I can't argue the financial math of why it rarely works, but I'd do 3 or 4 days a week again in a heartbeat. (15 year dev, currently Rails/Django/Haskell, Chicago/Remote, peter@valent.io if anyone's looking.)




I can second the "more time for subconscious to noodle around" benefit.

I spent 7 years working remotely part of the year while living in coastal South America, and I've been transitioning to a 3-day week now that I moved back to the States and married someone from my hometown.

I believe it results in better software.

(For contrast, I had a previous approach which was itself pretty good, if somewhat adventurous -- I took fewer projects per year, with a target of working only 1 day out of every 4 in a year. That way, when I worked on a project I was able to be unreasonably focused on it because I was craving collaboration).


Sounds like my dream, how did you initially get into 3days/week? New job? Negotiated for it at an old job?


Asked for it in the initial interview. I thought I was going to give back a day in negotiation and do 4d/w, but it didn't come up. I figured I could always come back after and ask for more hours if I need the money or couldn't fill the time.

I have heard of exactly two other devs at 3d/w in the last 5 years so I wouldn't pin any hopes on that, but there's plenty of people at 4d/w.


I'm currently doing 2 days a week on a contract. It's a fixed monthly rate contract.

When summer is over I'll likely move to 3 or 4 days a week (my choice). It's a sacrifice in money, not to mention the work is for a non-profit open source project. But it's relaxing.

Items listed in a dataset
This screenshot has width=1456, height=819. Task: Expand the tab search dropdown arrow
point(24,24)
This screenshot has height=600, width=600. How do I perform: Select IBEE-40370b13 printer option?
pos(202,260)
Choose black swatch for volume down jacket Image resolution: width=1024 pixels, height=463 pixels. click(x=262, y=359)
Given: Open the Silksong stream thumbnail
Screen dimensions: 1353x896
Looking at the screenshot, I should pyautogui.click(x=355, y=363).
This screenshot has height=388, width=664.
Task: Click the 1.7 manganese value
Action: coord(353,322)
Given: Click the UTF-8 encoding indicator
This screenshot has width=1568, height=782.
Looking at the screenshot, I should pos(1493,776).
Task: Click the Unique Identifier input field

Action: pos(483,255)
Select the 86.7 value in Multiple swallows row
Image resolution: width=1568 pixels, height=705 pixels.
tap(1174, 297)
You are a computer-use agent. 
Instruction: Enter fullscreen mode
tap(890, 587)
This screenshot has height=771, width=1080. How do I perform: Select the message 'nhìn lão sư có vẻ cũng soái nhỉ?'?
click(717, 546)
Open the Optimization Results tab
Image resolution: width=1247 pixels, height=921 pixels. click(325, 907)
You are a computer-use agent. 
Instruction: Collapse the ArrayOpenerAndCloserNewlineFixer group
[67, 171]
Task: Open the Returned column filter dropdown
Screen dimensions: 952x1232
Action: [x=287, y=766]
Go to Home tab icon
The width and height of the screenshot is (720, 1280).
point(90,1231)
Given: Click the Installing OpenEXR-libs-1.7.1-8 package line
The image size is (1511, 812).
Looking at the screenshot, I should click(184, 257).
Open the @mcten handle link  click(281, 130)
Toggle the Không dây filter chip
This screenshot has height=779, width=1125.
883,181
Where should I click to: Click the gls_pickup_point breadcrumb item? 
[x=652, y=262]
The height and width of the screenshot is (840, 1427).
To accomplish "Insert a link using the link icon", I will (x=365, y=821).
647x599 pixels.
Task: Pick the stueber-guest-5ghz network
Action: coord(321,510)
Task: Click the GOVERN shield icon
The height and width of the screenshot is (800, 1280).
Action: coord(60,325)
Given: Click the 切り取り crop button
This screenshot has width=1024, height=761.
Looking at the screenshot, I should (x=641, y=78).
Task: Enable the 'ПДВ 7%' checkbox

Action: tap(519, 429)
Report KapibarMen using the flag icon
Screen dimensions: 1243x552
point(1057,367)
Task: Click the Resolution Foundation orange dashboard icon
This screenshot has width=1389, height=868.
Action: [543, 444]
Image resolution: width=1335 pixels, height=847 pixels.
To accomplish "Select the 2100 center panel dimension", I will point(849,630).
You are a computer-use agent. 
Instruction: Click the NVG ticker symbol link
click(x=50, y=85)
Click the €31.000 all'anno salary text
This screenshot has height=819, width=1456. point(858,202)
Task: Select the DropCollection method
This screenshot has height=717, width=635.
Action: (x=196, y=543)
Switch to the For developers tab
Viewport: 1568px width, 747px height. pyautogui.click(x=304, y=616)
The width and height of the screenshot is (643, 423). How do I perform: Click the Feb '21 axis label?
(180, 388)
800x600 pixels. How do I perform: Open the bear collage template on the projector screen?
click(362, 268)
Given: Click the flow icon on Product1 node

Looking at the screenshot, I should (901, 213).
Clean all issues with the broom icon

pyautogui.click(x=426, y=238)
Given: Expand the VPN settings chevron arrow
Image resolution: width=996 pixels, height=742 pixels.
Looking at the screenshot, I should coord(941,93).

__Complete the following__
(a) Duplicate the part of the discussion about working fewer days a week, starting with "I spent 7 years" and going on through "an old job?".
(b) Answer these questions from the discussion about working fewer days a week:
(i) For how many years did one commenter work remotely part of the year while living in coastal South America?
(ii) At what point did the commenter on a 3-day week ask for that schedule?
(iii) What kind of rate does the contract with 2 days a week have?

__Answers per task__
(a)
I spent 7 years working remotely part of the year while living in coastal South America, and I've been transitioning to a 3-day week now that I moved back to the States and married someone from my hometown.

I believe it results in better software.

(For contrast, I had a previous approach which was itself pretty good, if somewhat adventurous -- I took fewer projects per year, with a target of working only 1 day out of every 4 in a year. That way, when I worked on a project I was able to be unreasonably focused on it because I was craving collaboration).


Sounds like my dream, how did you initially get into 3days/week? New job? Negotiated for it at an old job?

(b)
(i) 7 years
(ii) In the initial interview
(iii) A fixed monthly rate